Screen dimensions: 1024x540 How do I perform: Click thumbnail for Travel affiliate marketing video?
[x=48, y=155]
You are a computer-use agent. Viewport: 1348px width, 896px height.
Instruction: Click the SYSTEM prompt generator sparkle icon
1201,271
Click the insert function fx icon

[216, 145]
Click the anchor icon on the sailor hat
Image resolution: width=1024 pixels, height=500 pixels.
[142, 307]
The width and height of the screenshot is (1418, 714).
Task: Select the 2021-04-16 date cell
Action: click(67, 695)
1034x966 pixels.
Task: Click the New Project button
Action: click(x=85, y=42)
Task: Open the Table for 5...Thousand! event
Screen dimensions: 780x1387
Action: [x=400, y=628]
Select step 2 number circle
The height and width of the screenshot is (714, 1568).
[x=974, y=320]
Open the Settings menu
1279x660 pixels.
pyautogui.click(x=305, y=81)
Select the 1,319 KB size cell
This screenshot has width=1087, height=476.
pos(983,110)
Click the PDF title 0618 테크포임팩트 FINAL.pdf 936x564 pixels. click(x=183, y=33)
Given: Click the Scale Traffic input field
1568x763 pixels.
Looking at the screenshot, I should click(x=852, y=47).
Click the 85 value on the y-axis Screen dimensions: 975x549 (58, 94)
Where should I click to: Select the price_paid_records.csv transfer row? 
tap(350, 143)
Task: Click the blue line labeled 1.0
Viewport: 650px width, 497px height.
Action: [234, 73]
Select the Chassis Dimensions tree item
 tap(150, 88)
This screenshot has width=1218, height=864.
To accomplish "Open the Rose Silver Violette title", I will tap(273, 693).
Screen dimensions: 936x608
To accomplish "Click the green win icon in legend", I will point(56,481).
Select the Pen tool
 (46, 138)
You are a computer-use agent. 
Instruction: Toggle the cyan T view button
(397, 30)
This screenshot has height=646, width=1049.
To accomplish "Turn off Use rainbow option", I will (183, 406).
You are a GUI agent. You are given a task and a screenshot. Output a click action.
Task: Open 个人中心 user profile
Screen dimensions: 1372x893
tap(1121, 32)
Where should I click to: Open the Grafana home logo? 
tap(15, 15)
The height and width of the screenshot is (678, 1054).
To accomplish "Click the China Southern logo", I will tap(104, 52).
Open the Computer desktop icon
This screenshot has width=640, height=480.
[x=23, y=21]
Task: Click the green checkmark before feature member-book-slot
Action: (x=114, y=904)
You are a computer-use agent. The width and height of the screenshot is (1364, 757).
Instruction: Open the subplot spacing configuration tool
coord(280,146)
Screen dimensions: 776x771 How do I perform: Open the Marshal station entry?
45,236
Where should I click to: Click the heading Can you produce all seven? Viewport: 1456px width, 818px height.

◆ ◆ ◆ ◆

Try it:
In the material above, find each line that contains the word "will", and select it.

Exercise solution:
To accomplish "Open the Rose Silver Violette title", I will tap(273, 693).
To accomplish "Click the green win icon in legend", I will point(56,481).
To accomplish "Turn off Use rainbow option", I will (183, 406).
To accomplish "Click the China Southern logo", I will tap(104, 52).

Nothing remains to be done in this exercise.